Metformin and Malignant Tumors: Not Over the Hill: A Short Comment [Letter]

Dear editor

I applaud Leng et al¹ for their brilliant review paper.

I, however, have some major comments. Having a glance over the reference list of sources cited, one acknowledges that the review synthesis suffers some problems. The authors have cited eight retrospective studies plus many systematic papers/meta-analyses, including some of the same retrospective studies, possibly leading to double bias. Retrospective studies may better fall within the scope of the third level of hierarchy of evidence,² but definitely are not the best evidence for mechanistic reviews.

Second, there are currently many published studies – easily accessible via online medical sources – from clinical trials, controlled clinical trials, and randomized Phase I and II studies on possible anticancer effect of metformin – which are not cited in this review paper by Leng et al.¹ One could certainly question whether the conclusions would have been the same if the authors had included results of these clinical trials, rather than retrospective analyses.

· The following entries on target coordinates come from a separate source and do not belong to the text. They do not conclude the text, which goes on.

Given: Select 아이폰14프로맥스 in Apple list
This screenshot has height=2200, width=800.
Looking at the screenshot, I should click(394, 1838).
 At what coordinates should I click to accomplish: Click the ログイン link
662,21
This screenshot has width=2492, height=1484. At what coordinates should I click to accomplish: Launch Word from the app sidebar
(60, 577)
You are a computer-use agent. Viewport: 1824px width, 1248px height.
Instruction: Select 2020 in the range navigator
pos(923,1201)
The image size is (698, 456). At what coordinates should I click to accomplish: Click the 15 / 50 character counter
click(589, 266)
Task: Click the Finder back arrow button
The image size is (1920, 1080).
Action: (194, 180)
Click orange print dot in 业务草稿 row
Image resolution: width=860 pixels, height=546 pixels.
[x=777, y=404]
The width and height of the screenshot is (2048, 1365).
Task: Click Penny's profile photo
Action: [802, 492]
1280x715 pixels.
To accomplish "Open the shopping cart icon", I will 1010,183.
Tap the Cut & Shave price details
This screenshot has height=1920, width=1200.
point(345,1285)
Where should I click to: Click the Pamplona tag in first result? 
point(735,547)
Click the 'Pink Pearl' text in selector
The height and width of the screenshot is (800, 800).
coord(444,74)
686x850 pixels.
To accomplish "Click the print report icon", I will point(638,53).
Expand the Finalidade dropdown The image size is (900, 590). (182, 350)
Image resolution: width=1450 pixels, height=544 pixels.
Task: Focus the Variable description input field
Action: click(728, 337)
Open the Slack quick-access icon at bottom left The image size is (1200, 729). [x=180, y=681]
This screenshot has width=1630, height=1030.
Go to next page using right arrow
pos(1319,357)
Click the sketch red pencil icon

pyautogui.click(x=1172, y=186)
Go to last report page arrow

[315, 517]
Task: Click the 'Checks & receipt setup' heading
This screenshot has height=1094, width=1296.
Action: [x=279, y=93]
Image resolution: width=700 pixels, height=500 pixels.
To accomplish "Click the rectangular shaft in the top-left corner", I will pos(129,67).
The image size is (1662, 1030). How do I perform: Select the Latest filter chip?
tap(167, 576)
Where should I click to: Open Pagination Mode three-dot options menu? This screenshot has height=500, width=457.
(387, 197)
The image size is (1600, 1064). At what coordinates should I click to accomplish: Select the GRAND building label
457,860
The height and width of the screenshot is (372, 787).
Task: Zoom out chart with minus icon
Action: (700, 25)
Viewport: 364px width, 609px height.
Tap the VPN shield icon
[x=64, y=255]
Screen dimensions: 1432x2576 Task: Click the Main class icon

Third, the authors have discussed limited types of cancers and have left others unsolved. It would be an efficient strategy to revisit the main mechanisms of action of metformin in light of the emerging views on tumor heterogeneity. Most cancers/tumors share common pathologic pathways. It could be an efficient strategy if they could prepare a list of common tumorigenesis pathways in an attempt to facilitate generalization of metformin’s anticancer effect to other types of cancers. This might also facilitate the discovery of better preventive measures and therapeutic agents for the treatment/management of cancers and lead to better choice of first-line medicines in the treatment of diabetes.

Lastly, there are novel anticancer mechanisms of metformin (such as those that inhibit DNA replication machinery, suppression of cancer progression through calmodulin-like protein 3, aryl hydrocarbon receptor-interacting protein (AIP) silencing novel pathway, and cell cycle arrest at the G0/G1 phase, suppression of cell migration, and alteration of cytoskeleton distribution, just to mention a few) which are not mentioned within their updated review and could be easily found in online sources such as PubMed, Scopus, etc.

These comments apply not only to the review by Leng et al,¹ but more generally to all reviews and systematic reviews of metformin and its potential anticancer effects.

I suggest three feasible approaches to diminish/avoid such controversies and non-inclusive conclusions for future reviews:

(i) To select the best evidence in order to specifically answer mechanistic questions.

(i) Meta-analyzing causal mediation analysis of all related factors and data which combines evidence from multiple sources and improves power.³

(iii) To adjust for rescue treatment which complicates result interpretation in clinical trials,⁴ randomized clinical trials,⁵ longitudinal clinical trials and in failure-time settings with competing events by choosing appropriate estimands. For proper references, see statistics textbooks such as the Wiley Encyclopedia of Clinical Trials which is available online.

I hope that my short comment will open up further discussion, and maybe help Leng et al¹ to enrich their magnificent diagrams by including newly-discovered mechanisms and adding a list of common tumorigenesis pathways.